Though the Revolution embraced the Enlightenment ideals, those ideals were still confined to mainly men: when a playwright and social critic named Olympe de Gouges proposed that women be included under the “Rights of Man and of the Citizen,” she met the same end as Charlotte Corday. The Revolution had quickly become a bloodbath, and most of the citizens killed by the guillotine were not the “enemy” estates, but members of the Third Estate. If a neighbor overheard you calling the king “His Majesty” or calling someone “Mister” (“Monsieur” instead of the new version, “Citizen”), supposedly this could be enough “evidence” to send you to jail and then the guillotine.

Olympe

The radicals sought to gain control in a way that the king himself had done just a few years earlier: by crushing all enemies. The Assembly became the “Directory,” a group of dictators led by two representatives of the old Third Estate: Maximilien Robespierre and Georges Danton. Under the Directory, France not only eliminated the Church but also religion altogether: renaming streets named for saints, inventing the metric system as the “democratic” method of measurement, re-organizing the calendar into years dated from “Year One of the Revolution,” and converting months into units of 3 weeks of 10 days each (in effect, not only eliminating Sundays but also any idea of when Sunday would have been.) In the spirit of the Enlightenment, Robespierre declared himself a “priest of Reason” and urged his countrypeople to worship Reason as a goddess.

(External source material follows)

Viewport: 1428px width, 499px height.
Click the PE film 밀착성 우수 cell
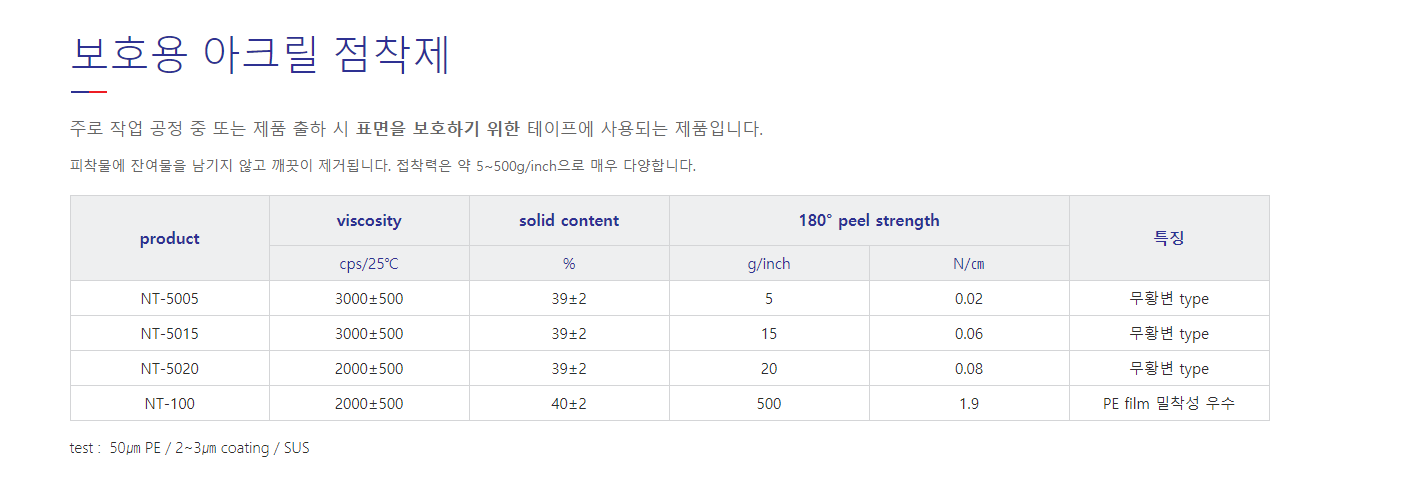pos(1169,403)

Robespierre’s and Danton’s Reign of Terror (which witnessed the most speedy trials and deaths by execution yet) eventually consumed itself: Robespierre accused Danton of betraying the Revolution, and Robespierre’s colleagues later accused him of doing the same (on the day that he threatened to expose some of them as “traitors”). Both of these men, like thousands of others, went to the guillotine. By July 1794, five years after Bastille Day began the cycle of violence, the country at last settled down. A moderate “National Convention” took the place of the Directory, and reversed many of the radical changes. However, there was still the problem of foreign wars…

Bataille_de_Fleurus_1794

[Guillotine (named for Dr. Guillotan)—an execution method which drops a blade from a height on the back of the victim’s neck, killing the individual quickly and with far lesser pain than other execution methods at the time: nicknamed the “National Razor” during the French Revolution]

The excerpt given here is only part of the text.